Balancing selection: Difference between revisions

Balancing selection refers to forms of natural selection which work to maintain genetic polymorphisms (or multiple alleles) within a population.^[1] Balancing selection is in contrast to directional selection which favors a single allele. A balanced polymorphism is a situation in which balancing selection within a population is able to maintain stable frequencies of two or more phenotypic forms. Evidence for balancing selection can be found by increased levels of genetic variation between alleles or haplotypes in a species. Note that balancing selection will not always result in an observable phenotypic difference because the genotype may not be one-to-one with the phenotype.

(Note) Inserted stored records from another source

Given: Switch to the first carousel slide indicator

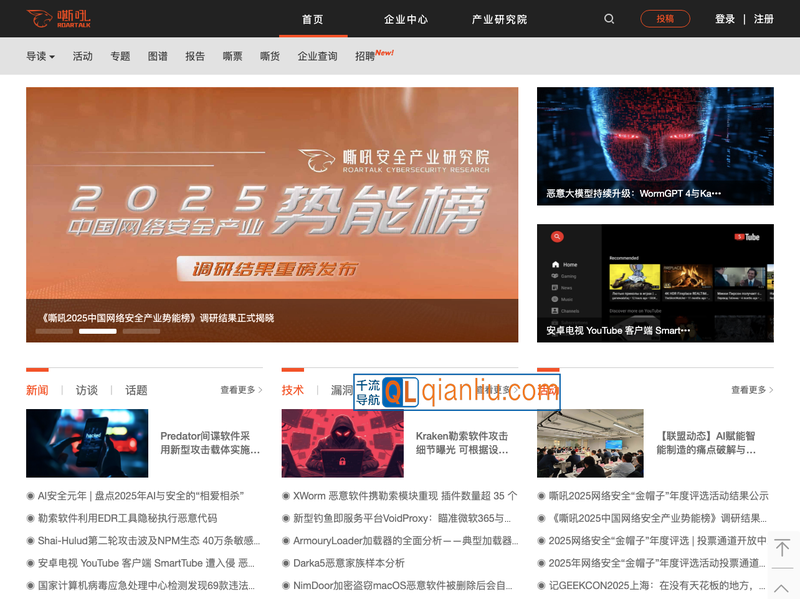Looking at the screenshot, I should click(55, 331).
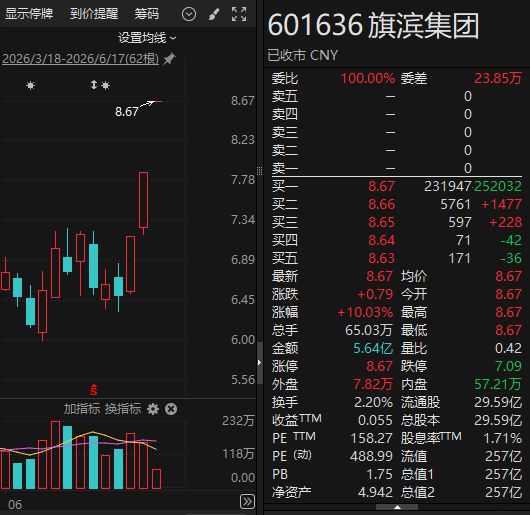Toggle 显示停牌 option
Image resolution: width=530 pixels, height=515 pixels.
[x=29, y=14]
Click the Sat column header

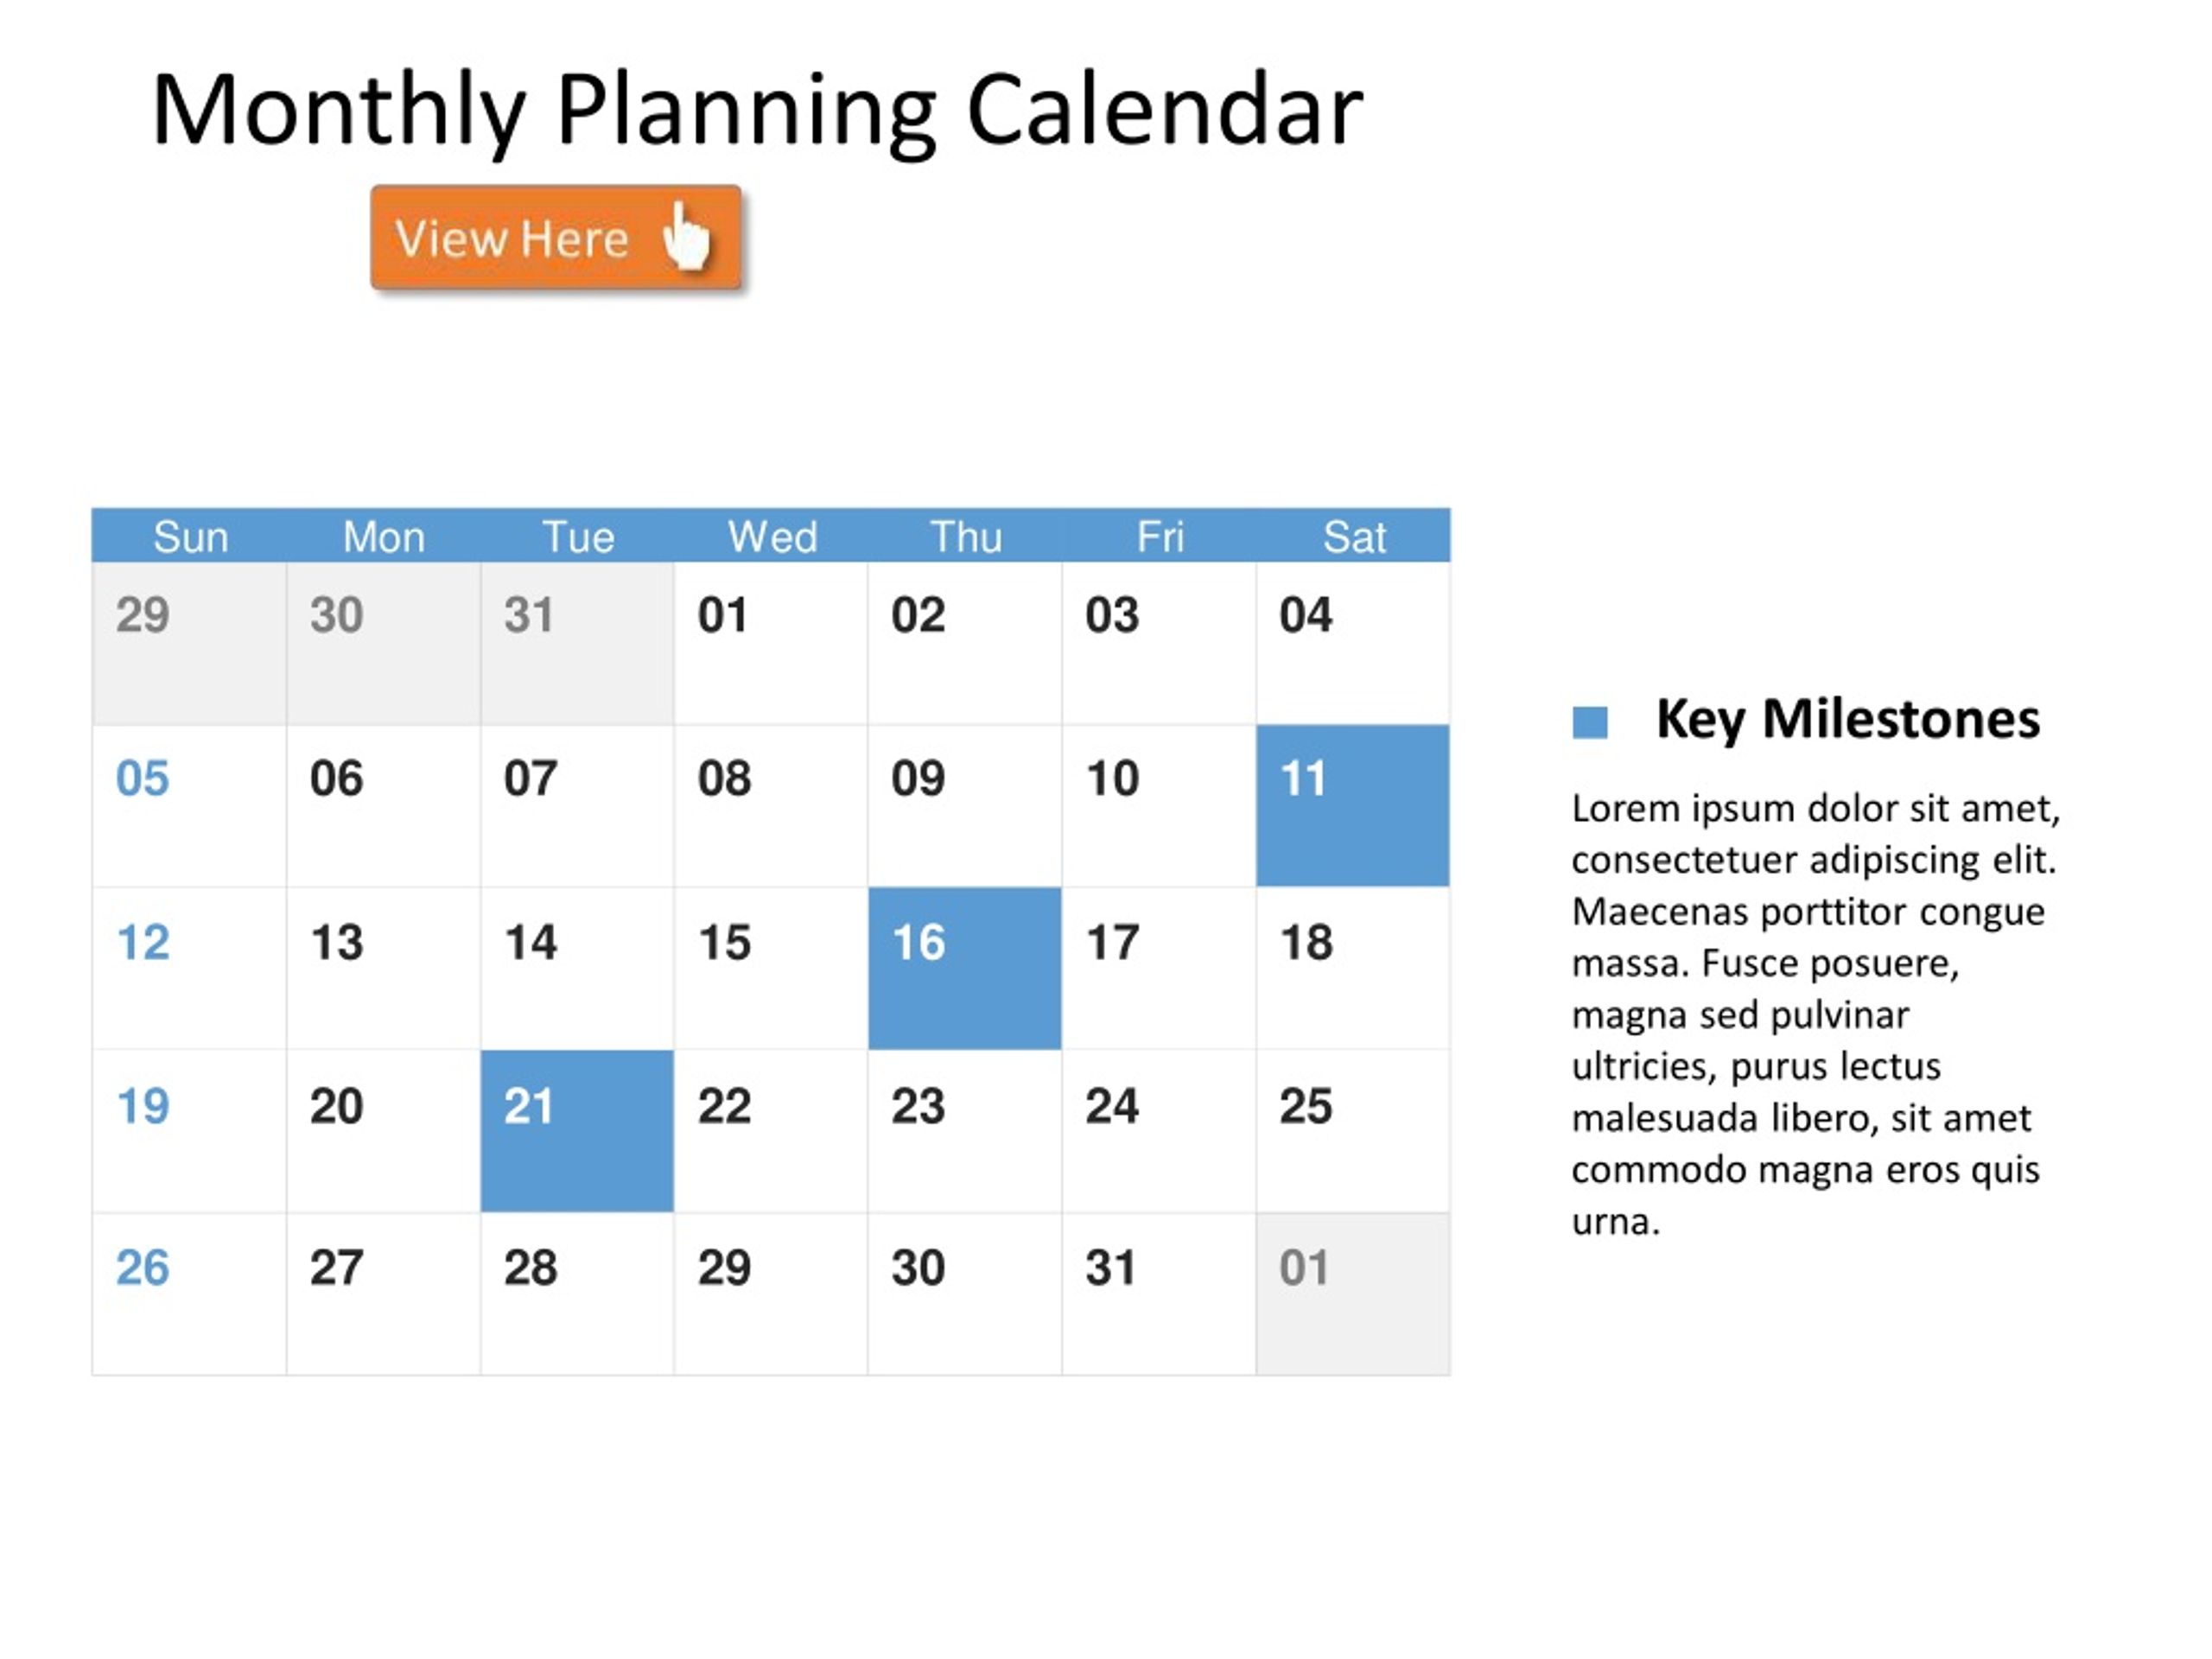(x=1354, y=537)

There are several major mechanisms (which are not exclusive within any given population) by which natural selection preserves this variation and consequently may produce a balanced polymorphism. The two most well studied are heterozygote advantage (overdominance) and frequency dependent selection. A less well studied alternative is environmental heterogeneity.

In heterozygote advantage, an individual who is heterozygous at a particular gene locus has a greater fitness than a homozygous individual. A well-studied case of heterozygote advantage is that of sickle cell anemia. This can be seen in human populations with the locus for a certain amino acid present in the hemoglobin protein (an important component in blood). Individuals who are homozygous for the recessive allele at this locus are inflicted with sickle-cell disease, a disease in which red blood cells are grossly misshapen and which often results in a reduced lifespan.

An individual heterozygous at this locus will not suffer from sickle-cell disease but because of slightly irregularly shaped blood cells they are resistant to malaria. This resistance is favored by natural selection in tropical regions where malaria, a common and deadly sickness caused by the protozoan parasite Plasmodium (such as P. falciparum, P. vivax, P. ovale or P. malariae) is present and so the heterozygote has an evolutionary edge. It is in this way that natural selection preserves stable frequencies of both the heterozygote and the homozygote dominant phenotypes.

The second important mechanism by which natural selection can preserve two or more phenotypic forms is known as frequency-dependent selection. Frequency-dependent selection is a form of selection in which the relative fitness of a specific phenotype declines if the frequency of that phenotype becomes too high. An example of this type of selection is between parasites and their hosts.

Frequency-dependent selection has been observed in the banding and color polymorphism in the European land snails, Cepaea nemoralis, where thrushes preferentially predate the most common morph. Frequency-dependent selection also appears in the form of mate preference, a type of sexual selection.

Suppose that a parasite can recognize one of two receptors in its host, receptor ${\displaystyle Alpha}$ or receptor ${\displaystyle Beta}$, if many parasites with receptor ${\displaystyle Alpha}$ exist then hosts with receptor ${\displaystyle Beta}$ will be selected for, and this will subsequently increase the selective pressure on parasites which use receptor ${\displaystyle Beta}$ and this relationship will continue rocking back and forth.

Evolutionary psychologist, Steven Pinker, uses the following example to illustrate the concept of balancing selection:

"A better way of thinking about genetic diversity is that if everyone were a tinker, it would pay to have tailor genes, and the tailor genes would start to make an inroad, but then as society filled up with tailor genes, the advantage would shift back to the tinkers. A result would be an equilibrium with a certain proportion of tinkers and a certain proportion of tailors. Biologists call this process balancing selection: two designs for an organism are equally fit, but in different physical or social environments, including the environments that consist of other members of the species." ^[2]

When environment conditions fluctuate, this may give the normally selected-against organism some form of advantage. An example would be the Biston betularia peppered moth, which has both dark and white polymorphic states. The lighter form is more effectively camouflaged when it rests against tree trunks which have light coloured bark or are covered with lichen, whereas the darker form is more obvious in these situations and is thus likely to be subject to predation by birds. The number of light coloured individuals in a population is normally much greater than the number of darker individuals. In areas subject to pollution by industrial activity, the environment is changed; soot blackens tree trunks and sulphur dioxide kills lichens, so the lighter form is at a selective disadvantage and the darker form gains the advantage of better camouflage. The proportion of darker forms rises accordingly. It is worth stating that the balance is tilted in the other direction when the source of pollution is removed.